Update:  I had to come back and update my comments on Fieldrunners, because at the time I reviewed the game, I admit that I had not played much with the tower-defense genre. Now that I have played a few of these kinds of games on the touch, I want to say Fieldrunners is a better class of game in this category, most certainly. I still would like to see more varied fields to choose from, however.


Armageddon Squadron

I love aerial dogfight games and 3-D space shooters. I have not found a really, really good dogfight game for any of my mobile gadgets (some came close, but I have high standards for this category of game), and I have owned almost every flavor of gadget at one point or another. I saw some decent reviews in iTunes for this app, and the price was low. I figured I'd check it out...  This game is not horrible, but at best I'd say it's mediocre in terms of aerial combat games, but I like that it gives a lot of play options. The plane’s steering is touchy due in part to my issues with tilt to steer. The graphics aren't "horrible" either, but I can't say they are great. The dog fight sequences are some of it's best moments, but it needs better physics overall. When you can bounce off mountains or the ground with your plane, uhhh, well that's just plain silly. In simulated aerial combat, which should be like real aerial combat, if you hit something, you are dead. Maybe if I get to higher levels or use harder options, that will change. For the good points of the game, and the price, I will recommend it, but also keep looking for an aerial combat game.

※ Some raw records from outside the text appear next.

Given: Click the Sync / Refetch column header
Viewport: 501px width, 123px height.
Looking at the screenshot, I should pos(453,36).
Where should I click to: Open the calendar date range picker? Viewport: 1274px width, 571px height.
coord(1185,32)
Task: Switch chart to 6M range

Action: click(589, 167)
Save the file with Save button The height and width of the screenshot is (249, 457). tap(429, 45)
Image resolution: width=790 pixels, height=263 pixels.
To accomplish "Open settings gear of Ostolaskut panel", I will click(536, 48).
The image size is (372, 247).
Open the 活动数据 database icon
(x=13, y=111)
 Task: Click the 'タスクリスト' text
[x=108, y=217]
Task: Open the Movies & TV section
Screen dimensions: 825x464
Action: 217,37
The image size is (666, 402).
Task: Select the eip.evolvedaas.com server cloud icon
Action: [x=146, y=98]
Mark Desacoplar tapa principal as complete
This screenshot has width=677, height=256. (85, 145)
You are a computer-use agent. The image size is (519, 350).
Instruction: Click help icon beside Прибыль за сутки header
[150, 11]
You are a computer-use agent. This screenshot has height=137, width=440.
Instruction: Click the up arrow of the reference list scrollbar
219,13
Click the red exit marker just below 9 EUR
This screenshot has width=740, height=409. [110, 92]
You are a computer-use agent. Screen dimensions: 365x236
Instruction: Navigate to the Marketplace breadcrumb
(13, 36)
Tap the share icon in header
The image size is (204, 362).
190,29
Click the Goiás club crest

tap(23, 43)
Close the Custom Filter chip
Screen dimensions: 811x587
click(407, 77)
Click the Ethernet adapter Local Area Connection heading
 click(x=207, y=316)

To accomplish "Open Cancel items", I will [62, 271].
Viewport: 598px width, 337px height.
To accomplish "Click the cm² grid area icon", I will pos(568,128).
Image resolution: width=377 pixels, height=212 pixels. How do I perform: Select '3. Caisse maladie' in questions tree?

A big part of the problem with the overall quality of programs in the iTunes App store (IMHO) is the rating system, which seems pretty bogus to me (a fate that will also plague Android). I see all kinds of patently false behavior going on in the review posts. People encouraging others to vote down a product to lower the price? This is mob mentality nonsense, and Apple should put a stop to it. The shill posts (to raise ratings) are also obvious from the dubious and mindless raving about how great the app is. If Apple wants to make third party apps more legit, and clean out the junk in the iTunes App store, they need to allow software stores like Handango and others provide alternative methods of getting applications. Since it’s a matter of simply bundling the app with a provision file, I don’t see that being a big problem.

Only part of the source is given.